• [Goal 1]: From the records below, transcribe the lines starting with the line that contains "How do I perform: Click" and going on through the line that contains "coord(369,78)", leaving out the pictures.

-- Start Document excerpt --

Lightly tested.  This is what I'm thinking for a "never" param.  Unless someone
has an alternative idea, I'll post a formal patch after more testing. 

---
 arch/x86/kvm/mmu/mmu.c | 41 ++++++++++++++++++++++++++++++++++++-----
 1 file changed, 36 insertions(+), 5 deletions(-)

diff --git a/arch/x86/kvm/mmu/mmu.c b/arch/x86/kvm/mmu/mmu.c
index c8961f45e3b1..14713c050196 100644
--- a/arch/x86/kvm/mmu/mmu.c
+++ b/arch/x86/kvm/mmu/mmu.c
@@ -58,6 +58,8 @@
 
 extern bool itlb_multihit_kvm_mitigation;
 
+static bool nx_hugepage_mitigation_hard_disabled;
+
 int __read_mostly nx_huge_pages = -1;
 static uint __read_mostly nx_huge_pages_recovery_period_ms;
 #ifdef CONFIG_PREEMPT_RT
@@ -67,12 +69,13 @@ static uint __read_mostly nx_huge_pages_recovery_ratio = 0;
 static uint __read_mostly nx_huge_pages_recovery_ratio = 60;
 #endif
 
+static int get_nx_huge_pages(char *buffer, const struct kernel_param *kp);
 static int set_nx_huge_pages(const char *val, const struct kernel_param *kp);
 static int set_nx_huge_pages_recovery_param(const char *val, const struct kernel_param *kp);
 
 static const struct kernel_param_ops nx_huge_pages_ops = {
 	.set = set_nx_huge_pages,
-	.get = param_get_bool,
+	.get = get_nx_huge_pages,
 };
 
 static const struct kernel_param_ops nx_huge_pages_recovery_param_ops = {
@@ -6844,6 +6847,14 @@ static void mmu_destroy_caches(void)
 	kmem_cache_destroy(mmu_page_header_cache);
 }
 
+static int get_nx_huge_pages(char *buffer, const struct kernel_param *kp)
+{
+	if (nx_hugepage_mitigation_hard_disabled)
+		return sprintf(buffer, "never\n");
+
+	return param_get_bool(buffer, kp);
+}
+
 static bool get_nx_auto_mode(void)
 {
 	/* Return true when CPU has the bug, and mitigations are ON */
@@ -6860,15 +6871,29 @@ static int set_nx_huge_pages(const char *val, const struct kernel_param *kp)
 	bool old_val = nx_huge_pages;
 	bool new_val;
 
+	if (nx_hugepage_mitigation_hard_disabled)
+		return -EPERM;
+
 	/* In "auto" mode deploy workaround only if CPU has the bug. */
-	if (sysfs_streq(val, "off"))

-- End Document excerpt --

• [Goal 2]: Reproduce word for word the part of the patch excerpt above starting with "static const struct kernel_param_ops nx_huge_pages_ops" and going on through "static void mmu_destroy_caches(void)".

-- Start Data for this task --

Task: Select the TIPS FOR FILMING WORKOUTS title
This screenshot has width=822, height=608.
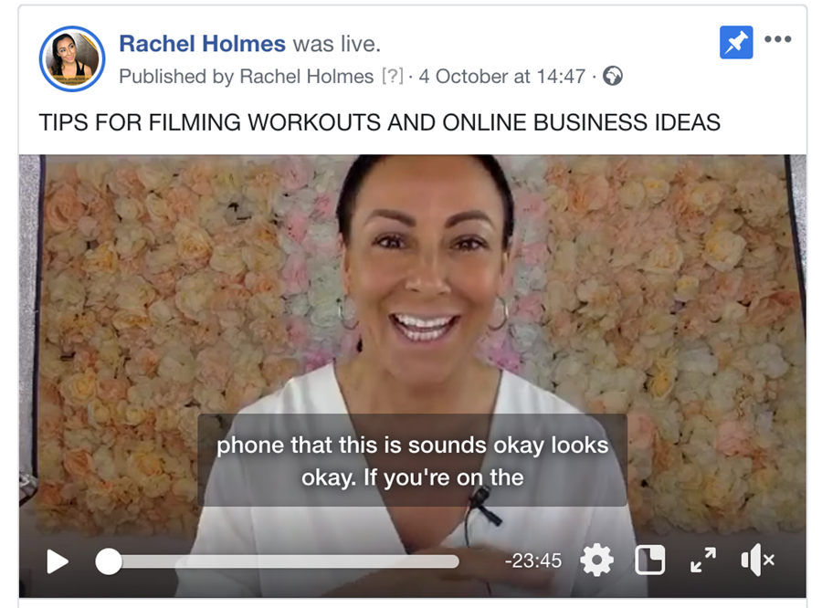Action: point(380,122)
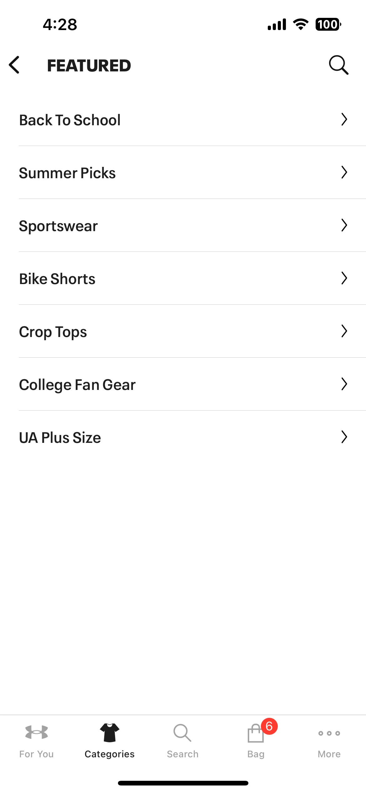Select the Sportswear list item
366x793 pixels.
coord(183,225)
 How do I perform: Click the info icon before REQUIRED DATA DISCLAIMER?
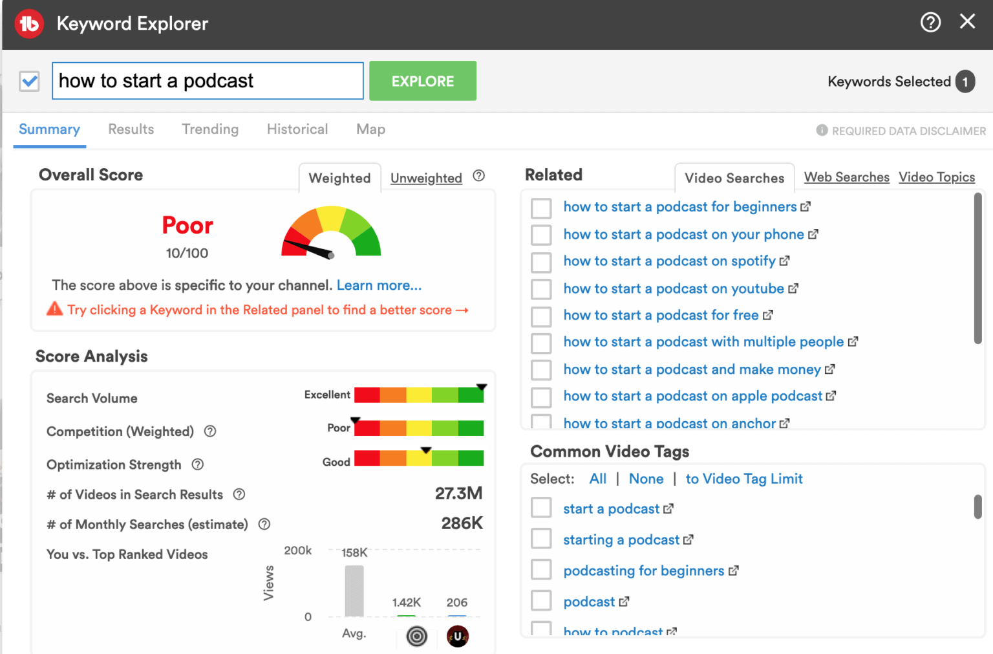(x=822, y=130)
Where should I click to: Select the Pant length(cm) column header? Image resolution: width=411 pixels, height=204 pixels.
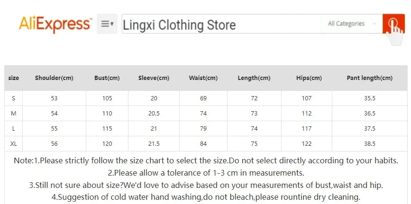coord(369,78)
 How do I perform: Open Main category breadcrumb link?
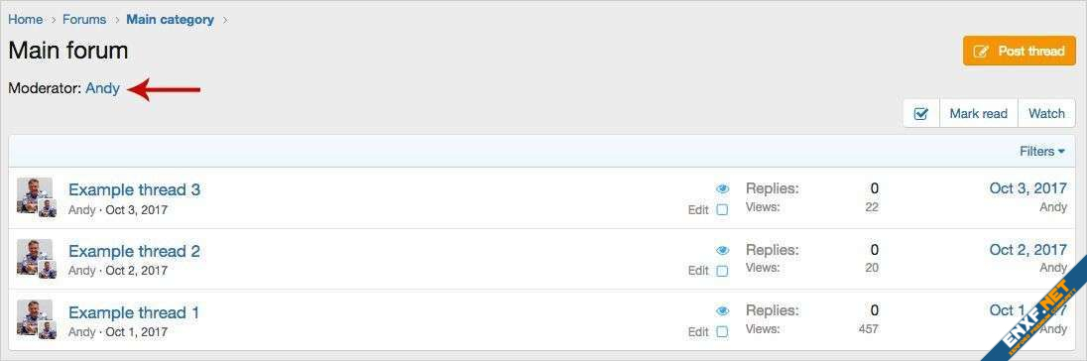170,20
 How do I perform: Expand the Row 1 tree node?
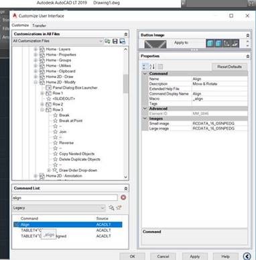42,93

-- End Data for this task --

• [Exercise solution 1]:
 How do I perform: Click the info icon before REQUIRED DATA DISCLAIMER?
(x=822, y=130)
Where should I click to: Select the Pant length(cm) column header? Image resolution: width=411 pixels, height=204 pixels.
coord(369,78)

• [Exercise solution 2]:
static const struct kernel_param_ops nx_huge_pages_ops = {
 	.set = set_nx_huge_pages,
-	.get = param_get_bool,
+	.get = get_nx_huge_pages,
 };
 
 static const struct kernel_param_ops nx_huge_pages_recovery_param_ops = {
@@ -6844,6 +6847,14 @@ static void mmu_destroy_caches(void)